Campus Life

Chicken A La Nuke

Or How I Learned to Stop Worrying and Love the Microwave

A lot of people make bad frozen food choices. I’m just trying to help prevent that.

Barber Foods

Barber Foods fascinates me. Really. As far as I can tell, Barber Foods does breaded chicken, and pretty much only breaded chicken. But they do it well, and inventively, somehow making an entire freezer section out of a niche market. Now, my mom warns me that their lean dishes are hit or miss, so I have avoided them. Specifically, she said they were okay but lackluster, with the exception of the Marco Polo, which is deadly. Their Chicken Kiev, however, is everything frozen food can hope to be. Dude: chicken, stuffed with butter. Like restaurant quality. Their cheese and broccoli stuffed chicken is almost as good, and has the added benefit of that sense of accomplishment that comes with being able to say “Why yes, I did eat vegetables today.”

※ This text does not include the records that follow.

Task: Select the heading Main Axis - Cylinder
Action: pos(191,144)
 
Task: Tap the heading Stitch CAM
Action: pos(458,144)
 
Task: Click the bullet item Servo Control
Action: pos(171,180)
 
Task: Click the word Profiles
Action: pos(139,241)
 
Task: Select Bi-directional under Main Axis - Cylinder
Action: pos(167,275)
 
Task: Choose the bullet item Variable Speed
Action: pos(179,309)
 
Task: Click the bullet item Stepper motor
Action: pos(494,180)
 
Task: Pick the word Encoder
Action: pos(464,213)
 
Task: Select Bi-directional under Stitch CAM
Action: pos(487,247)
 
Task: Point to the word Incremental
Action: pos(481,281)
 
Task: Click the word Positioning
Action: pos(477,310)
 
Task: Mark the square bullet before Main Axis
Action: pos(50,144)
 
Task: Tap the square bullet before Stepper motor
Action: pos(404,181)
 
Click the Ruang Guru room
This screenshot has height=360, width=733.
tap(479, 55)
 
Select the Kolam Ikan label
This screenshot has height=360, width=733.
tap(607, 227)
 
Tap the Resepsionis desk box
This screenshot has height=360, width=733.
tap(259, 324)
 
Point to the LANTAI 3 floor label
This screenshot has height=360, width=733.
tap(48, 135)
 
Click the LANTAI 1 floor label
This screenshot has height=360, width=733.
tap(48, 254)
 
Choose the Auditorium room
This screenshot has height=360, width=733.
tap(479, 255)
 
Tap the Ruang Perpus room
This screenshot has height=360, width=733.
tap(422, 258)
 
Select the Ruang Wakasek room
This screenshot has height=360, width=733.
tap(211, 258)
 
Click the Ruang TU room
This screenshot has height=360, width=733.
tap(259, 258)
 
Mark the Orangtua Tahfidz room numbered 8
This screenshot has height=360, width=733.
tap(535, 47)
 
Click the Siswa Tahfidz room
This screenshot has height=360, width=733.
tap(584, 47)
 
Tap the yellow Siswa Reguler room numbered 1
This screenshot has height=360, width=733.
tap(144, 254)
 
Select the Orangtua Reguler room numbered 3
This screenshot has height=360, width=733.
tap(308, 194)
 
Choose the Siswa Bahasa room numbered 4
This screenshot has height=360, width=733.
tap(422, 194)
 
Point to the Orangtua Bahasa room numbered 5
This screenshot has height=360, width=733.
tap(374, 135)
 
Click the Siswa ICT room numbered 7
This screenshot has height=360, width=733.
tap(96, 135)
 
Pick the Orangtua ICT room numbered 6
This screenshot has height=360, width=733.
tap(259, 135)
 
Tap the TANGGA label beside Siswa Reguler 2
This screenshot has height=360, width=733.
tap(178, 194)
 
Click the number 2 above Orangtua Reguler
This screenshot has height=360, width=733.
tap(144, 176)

I’ve been way too satisfied with these two to try any of the other stuffed chicken options, but you’re welcome to do so, and I give them better odds of being good than just about any other unknown in the frozen food realm. They’ve recently removed the microwave instructions from the package, however, I suppose having something to do with the fact that the chicken starts out not entirely cooked. There are three or four steps to microwaving these, but it’s definitely worth it, and I hereby record these steps for posterity: two minutes with the entrée upside down, one and a half minutes right side up, wait a minute, and then one minute again right side up. That’s right — it’s so good I have it memorized.

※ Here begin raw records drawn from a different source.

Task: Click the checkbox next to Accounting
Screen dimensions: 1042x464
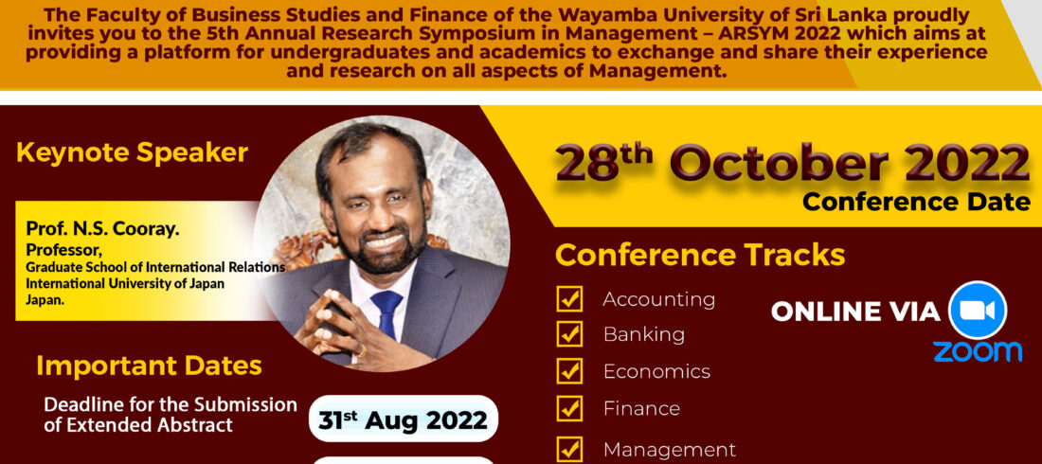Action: click(569, 299)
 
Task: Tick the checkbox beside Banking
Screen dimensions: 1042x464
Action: click(569, 333)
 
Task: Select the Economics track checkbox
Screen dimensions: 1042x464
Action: click(569, 371)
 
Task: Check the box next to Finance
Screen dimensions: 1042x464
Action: click(569, 408)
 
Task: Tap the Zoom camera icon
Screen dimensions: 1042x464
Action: click(978, 311)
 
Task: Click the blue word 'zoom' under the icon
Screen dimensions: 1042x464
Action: click(978, 351)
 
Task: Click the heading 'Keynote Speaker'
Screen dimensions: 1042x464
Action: click(132, 152)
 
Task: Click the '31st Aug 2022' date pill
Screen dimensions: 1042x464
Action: click(404, 419)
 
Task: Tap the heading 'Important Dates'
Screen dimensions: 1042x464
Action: click(149, 366)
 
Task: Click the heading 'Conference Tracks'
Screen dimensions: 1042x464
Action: click(700, 256)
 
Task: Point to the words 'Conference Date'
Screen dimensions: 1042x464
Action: click(917, 202)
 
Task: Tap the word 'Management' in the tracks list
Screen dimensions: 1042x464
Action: click(669, 450)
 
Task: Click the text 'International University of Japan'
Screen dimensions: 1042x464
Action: click(125, 283)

However, the masterminds at Barber foods don’t stop at chicken encased entrees. I remember I had something with a ridiculous name like “Potato Chip Breaded Chicken Sticks: Honey Flavored” my freshman year, and that was way better than it had any right to be, though not quite as good as some of their other products. It wasn’t even really a quality issue with the chicken sticks, but they didn’t always microwave evenly. I just tried their Four Cheese Stuffed Chicken Nuggets, and they are my new favorites. Something about them looking like little chicken volcanoes with molten cheese in the middle really appeals to me, so the added benefit of their actually tasting delicious is quite exciting.

Sundries

A few final notes that didn’t seem to fit into any other category:

•Breakfast foods tend to be one of the categories which are harder to come by in college. Every once in a while someone, maybe even you, will make pancakes, but generally that’s about it; even then, it’s a little bland. Jones’ Golden Brown precooked sausages work well as both an add-on to pancakes and as a breakfast on-the-go, and they’re a really good breakfast-food-craving fix.

• Most dumplings don’t work out quite right, because they’re really not meant to be microwaved. Plus the sauces tend to be pretty bad, as well as hard to heat up and not enough for the quantity in the box. However, the shumai you can get at Trader Joe’s tend to fare better.

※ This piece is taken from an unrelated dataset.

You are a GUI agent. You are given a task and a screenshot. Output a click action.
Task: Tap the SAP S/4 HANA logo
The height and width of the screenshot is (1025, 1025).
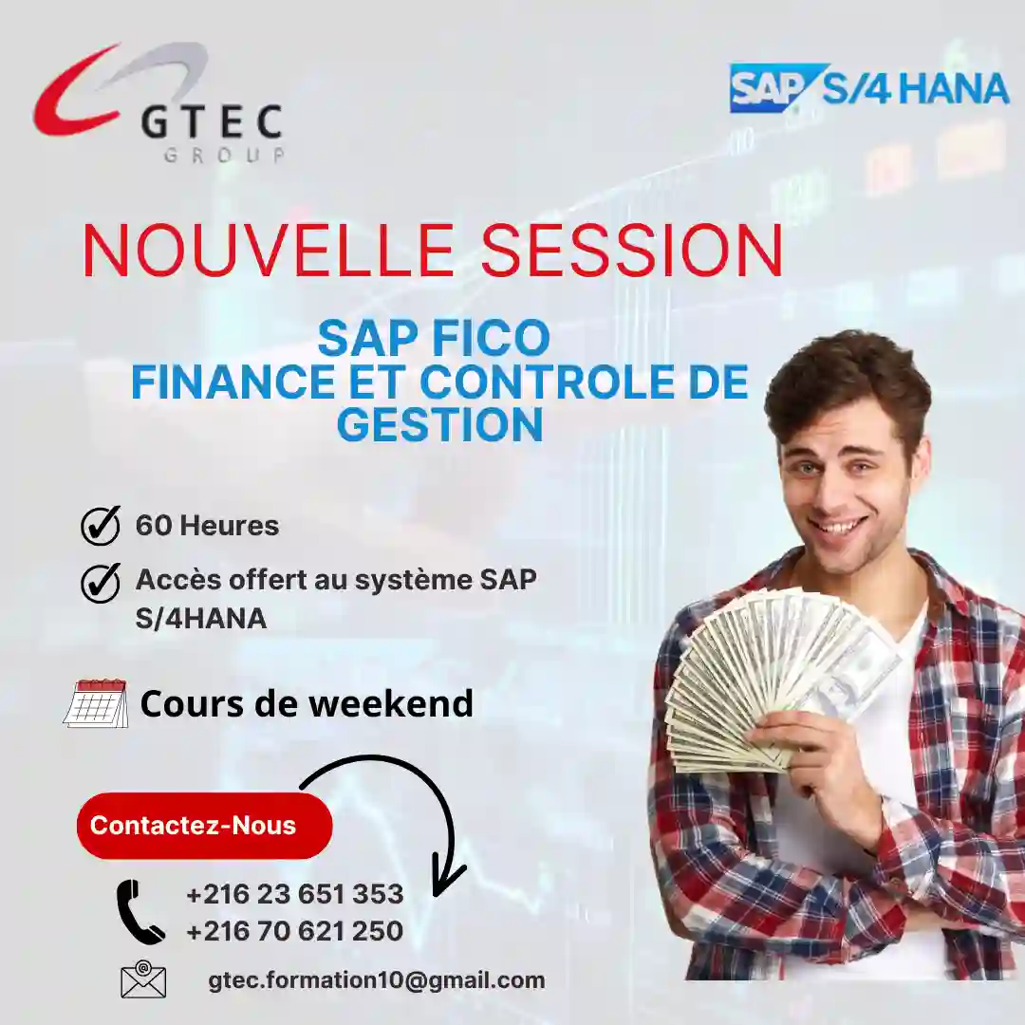[x=868, y=88]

• Quite a few of the good microwavable dishes are just meat, which is yummy, but not exactly balanced. I haven’t dabbled much in the vegetable arena, but Green Giant Nibblets Corn and Butter Sauce works pretty well as an add-on to a side dish. I would say a box probably can serve as a side dish for two people.

• Two things from Trader Joe’s that even I couldn’t finish: Trader Joe’s Chicken Drumettes and some sort of buffalo chicken pastry triangle. One thing from Trader Joe’s that was surprisingly good: Broccoli and Cheddar Quiche. Trader Joe’s frozen dishes tend to follow the same rules as the more experimental Lean Cuisine’s; they’re more inventive, so they have the potential to be so much better, but also the potential to be so much worse. I wouldn’t recommend doing your frozen food shopping there unless you’re going the way of the true scientist, and are willing to try a few things and fail at a good number of them.

• In the not-actually-frozen category: Spaghetti-O’s are just as good as you remember but Chef Boyardee is not.

We all have skills which go unused. Talents which lie fallow. Knowledge bases which we never find the venue to implement. Thank you for allowing me this forum to feel like my area of expertise just might have helped someone.